Antioch strike

Sitting on the picket line

After blogging a couple days ago about starting to write an opera/musical verse play with Marian about the Antioch college student strike of 1973, I got a comment from Tim at the Antioch Papers, an open-source archive of Antioch materials, who sent me to this extraordinary 22-minute video, the senior communications project of 1991 Antioch graduate Kirsten Ervin.

She documents the chronology of strike events in a heartbreaking deadpan narration. Most moving to me was the original recording of students singing a takeoff on Sitting by The Dock Of The Bay:

“Well, I left my home in Harlem,
And I came to Yellow Springs –
They called me New Directions,
And they promised me all kinds of things –

But now I’m sitting on the picket line…
Sitting on the picket line…
Sitting on the picket line,
Wasting time…”

The song cut through me. I felt like I could hear the 60s ending. It also confirmed to me how right we both are to think of this as a play with music.

A bit more research this morning also led me to Alexandra Kesman’s blog about trying to save Antioch from its current funding crisis.

Although I’m dying to dive into all of this right now, I think I have to learn from my past overcommittment mistakes and promise to not begin researching, or even looking at, this material until after SAGN opens on April 5th. I need to be in the world of Ken Kesey. I’m going to email Tim and tell him as much, too. But maybe I need to schedule a trip to Ohio in April, before going to New York.

I can’t wait to get started. It’s such an American project, with so much in it about good intentions gone wrong, and the different paths individuals and institutions take for social change.

Marian’s and my ideas also excite me from a formal point of view. Trying to write an opera / musical verse drama that uses formal elements, that has a chorus (the strikers, of course? Yes?), that has both monologues and arias, both verse and prose – with writing and music both of a high artistic level – a project with as much formal diversity in its text and score as political and ethnographic diversity in its cast.

Here’s a summary of the events of the strike and the events pulled from a Pittsburgh Post-Gazette article in 2007, part of the national press coverage of the projected closing of Antioch College.

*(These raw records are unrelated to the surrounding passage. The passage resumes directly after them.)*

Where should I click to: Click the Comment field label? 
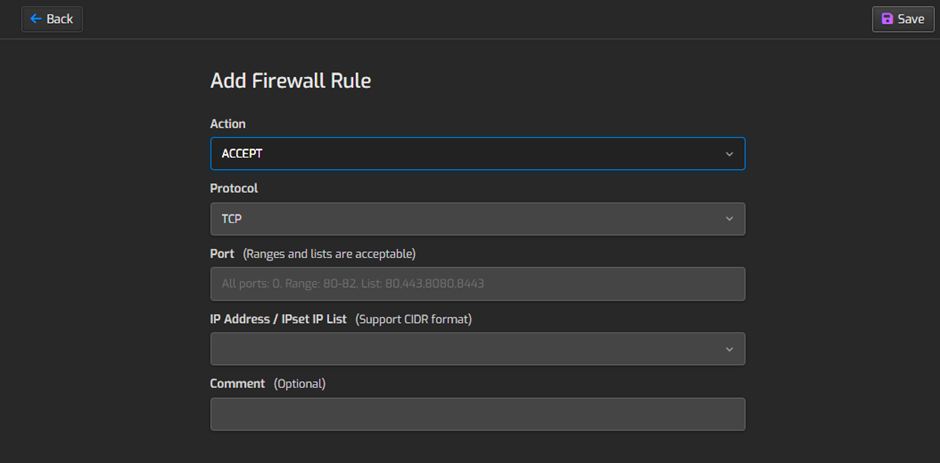237,384
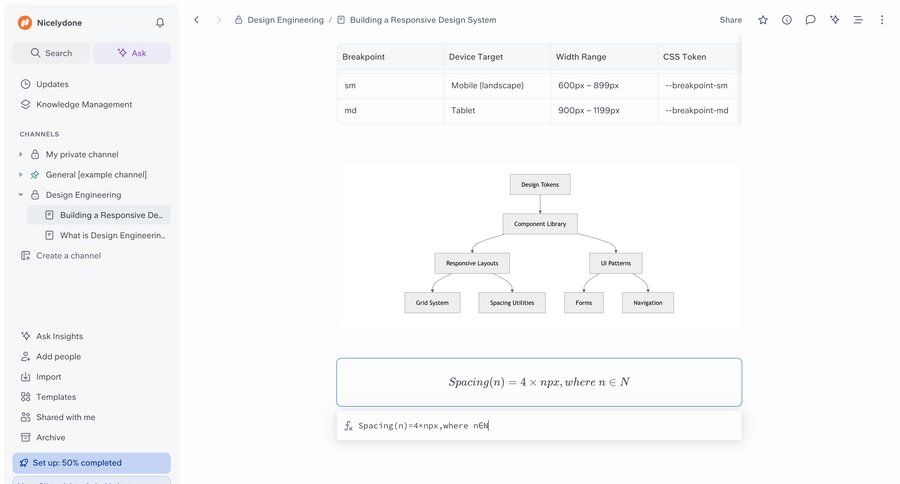The width and height of the screenshot is (900, 484).
Task: Expand General example channel arrow
Action: tap(21, 175)
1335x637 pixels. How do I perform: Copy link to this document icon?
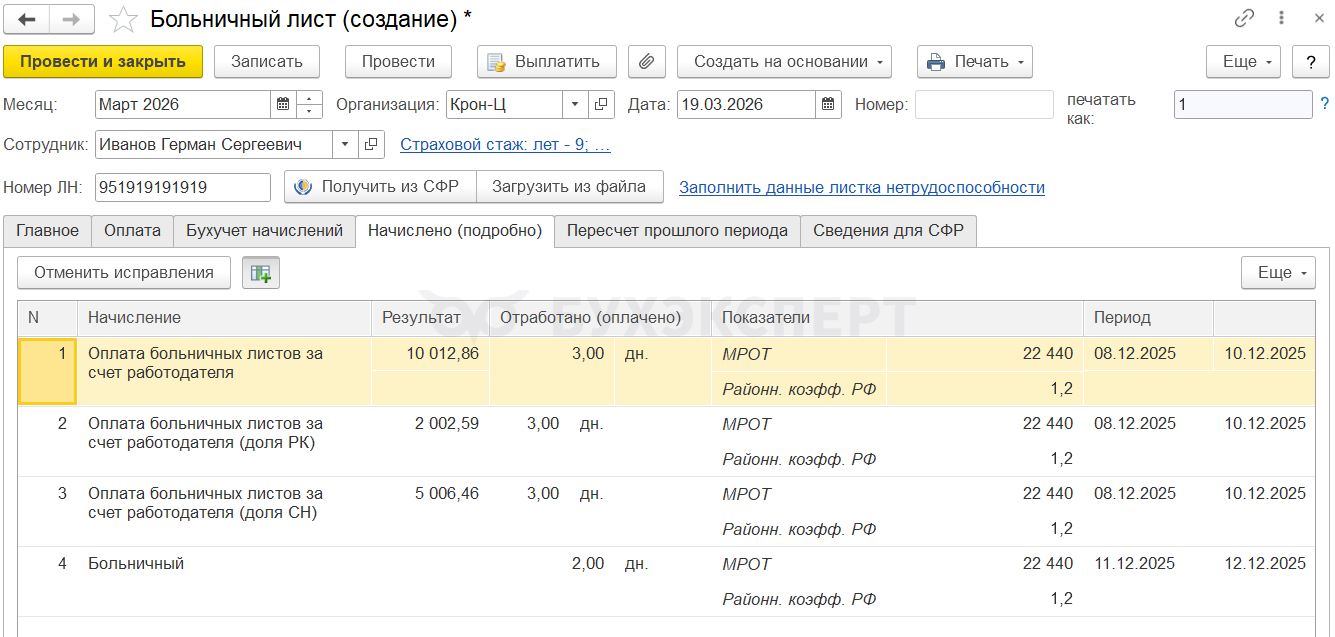(x=1244, y=18)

“In April of that year [1973] , school President James Dixon and trustees were confronted by poor, inner-city students, known as the “New Direction” class, who worried that the school would renege on its promise to fully pay for their education. When Antioch officials couldn’t satisfactorily guarantee financial support, the students rebelled.

They chained campus buildings and picketed at the entrances. Later came vandalism and firebombs. While the school wasn’t fully closed, since some professors held classes off-campus, the student strike effectively shut down the campus for more than a month, causing an estimated $1 million in lost revenue. The number of applicants for the following school year was down by 50 percent, and enrollment, once at more than 2,000, has been dwindling since.

The school never recovered, physically or financially, from the spring of 1973, former students say.”